CONSIGNE: Recopiez les lignes ci-dessous sans rien y changer, mais laissez les images de côté.

==================================================

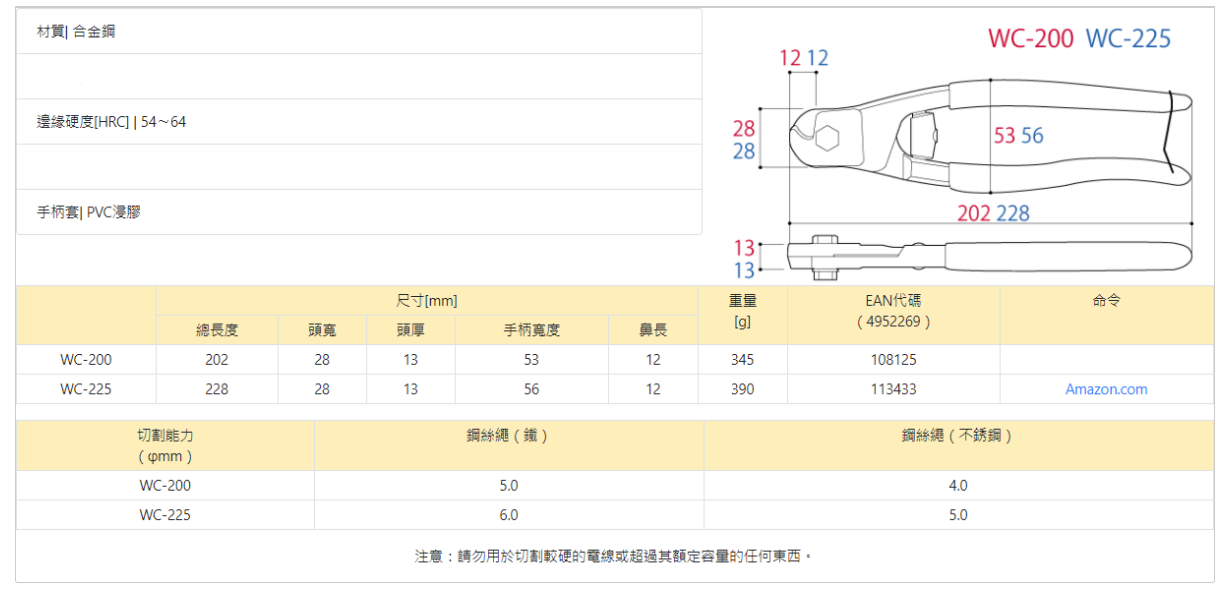Click the blue WC-225 title above diagram
This screenshot has height=615, width=1229.
click(x=1127, y=39)
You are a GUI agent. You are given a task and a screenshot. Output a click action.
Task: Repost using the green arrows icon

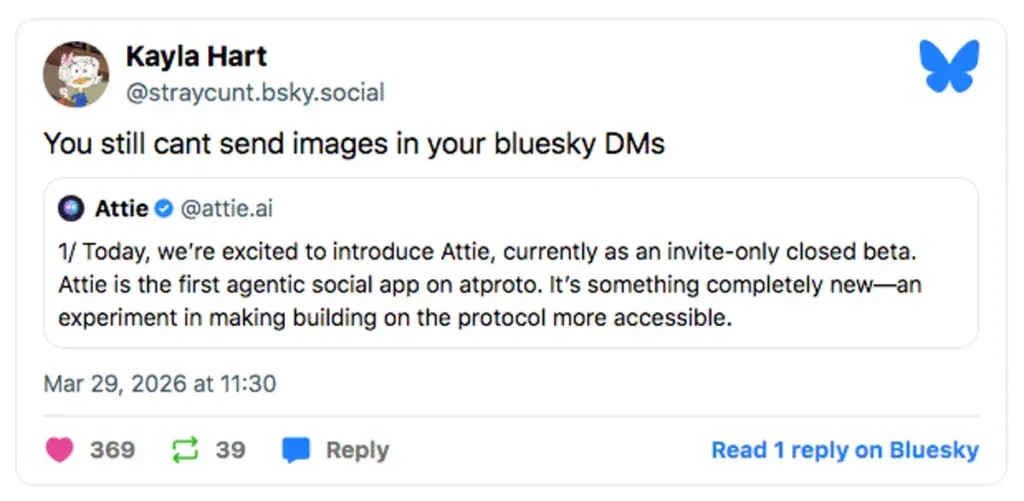point(185,450)
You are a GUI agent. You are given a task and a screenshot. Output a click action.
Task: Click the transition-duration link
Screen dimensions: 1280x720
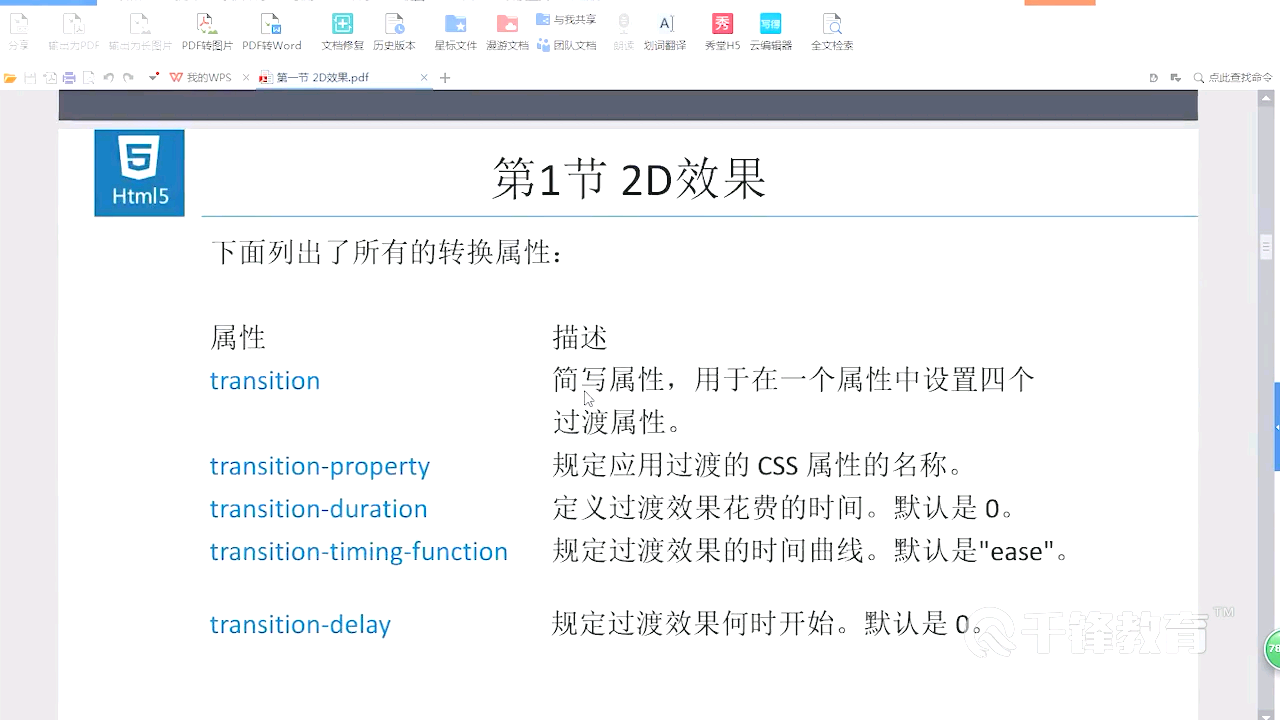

==================================================

RÉPONSE ATTENDUE:
Click the blue WC-225 title above diagram
This screenshot has height=615, width=1229.
click(x=1127, y=39)
You are a GUI agent. You are given a task and a screenshot. Output a click action.
Task: Repost using the green arrows icon

point(185,450)
You are a GUI agent. You are given a task and a screenshot. Output a click action.
Task: Click the transition-duration link
Screen dimensions: 1280x720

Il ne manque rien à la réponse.